• INSTRUCTIONS TO FOLLOW:
Could you edit the stretch from the start of the records through the line containing "click(177, 418)", replacing "stairs" with "staircase" and leaving everything else unchanged? Return only those lines.

◇ ◇ ◇ ◇ ◇ ◇ ◇

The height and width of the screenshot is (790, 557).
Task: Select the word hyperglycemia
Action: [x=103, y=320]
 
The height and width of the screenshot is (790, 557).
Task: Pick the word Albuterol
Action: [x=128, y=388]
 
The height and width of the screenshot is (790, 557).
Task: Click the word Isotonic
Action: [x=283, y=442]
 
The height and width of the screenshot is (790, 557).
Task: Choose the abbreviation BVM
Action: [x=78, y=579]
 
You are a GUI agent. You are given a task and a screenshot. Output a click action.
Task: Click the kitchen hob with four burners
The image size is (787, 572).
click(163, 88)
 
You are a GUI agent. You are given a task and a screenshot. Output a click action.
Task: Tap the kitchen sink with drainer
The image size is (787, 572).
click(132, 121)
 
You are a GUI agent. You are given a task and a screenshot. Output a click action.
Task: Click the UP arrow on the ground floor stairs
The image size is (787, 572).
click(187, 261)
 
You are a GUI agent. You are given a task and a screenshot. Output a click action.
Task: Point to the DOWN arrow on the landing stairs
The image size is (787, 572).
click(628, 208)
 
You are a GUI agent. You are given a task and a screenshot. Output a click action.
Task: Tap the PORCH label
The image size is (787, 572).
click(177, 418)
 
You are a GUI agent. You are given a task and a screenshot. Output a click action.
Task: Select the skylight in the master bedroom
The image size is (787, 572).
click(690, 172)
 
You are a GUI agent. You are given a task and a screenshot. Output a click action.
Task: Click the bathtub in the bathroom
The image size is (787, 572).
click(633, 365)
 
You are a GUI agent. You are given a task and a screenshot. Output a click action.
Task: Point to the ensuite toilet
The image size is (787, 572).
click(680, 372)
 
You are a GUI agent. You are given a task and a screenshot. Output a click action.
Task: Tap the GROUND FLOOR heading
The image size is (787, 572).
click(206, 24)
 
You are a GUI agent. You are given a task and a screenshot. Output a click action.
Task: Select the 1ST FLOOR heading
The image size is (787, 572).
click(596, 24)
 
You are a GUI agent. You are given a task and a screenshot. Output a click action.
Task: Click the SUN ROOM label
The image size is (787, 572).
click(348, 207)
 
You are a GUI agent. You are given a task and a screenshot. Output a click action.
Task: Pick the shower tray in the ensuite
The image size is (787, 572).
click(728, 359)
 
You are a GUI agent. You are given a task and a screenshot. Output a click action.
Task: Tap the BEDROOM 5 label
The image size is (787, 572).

◇ ◇ ◇ ◇ ◇ ◇ ◇

• ANSWER TO THIS PROBLEM:
The height and width of the screenshot is (790, 557).
Task: Select the word hyperglycemia
Action: [x=103, y=320]
 
The height and width of the screenshot is (790, 557).
Task: Pick the word Albuterol
Action: [x=128, y=388]
 
The height and width of the screenshot is (790, 557).
Task: Click the word Isotonic
Action: [x=283, y=442]
 
The height and width of the screenshot is (790, 557).
Task: Choose the abbreviation BVM
Action: [x=78, y=579]
 
You are a GUI agent. You are given a task and a screenshot. Output a click action.
Task: Click the kitchen hob with four burners
The image size is (787, 572).
click(163, 88)
 
You are a GUI agent. You are given a task and a screenshot. Output a click action.
Task: Tap the kitchen sink with drainer
The image size is (787, 572).
click(132, 121)
 
You are a GUI agent. You are given a task and a screenshot. Output a click action.
Task: Click the UP arrow on the ground floor staircase
The image size is (787, 572).
click(187, 261)
 
You are a GUI agent. You are given a task and a screenshot. Output a click action.
Task: Point to the DOWN arrow on the landing staircase
The image size is (787, 572).
click(628, 208)
 
You are a GUI agent. You are given a task and a screenshot. Output a click action.
Task: Tap the PORCH label
The image size is (787, 572).
click(177, 418)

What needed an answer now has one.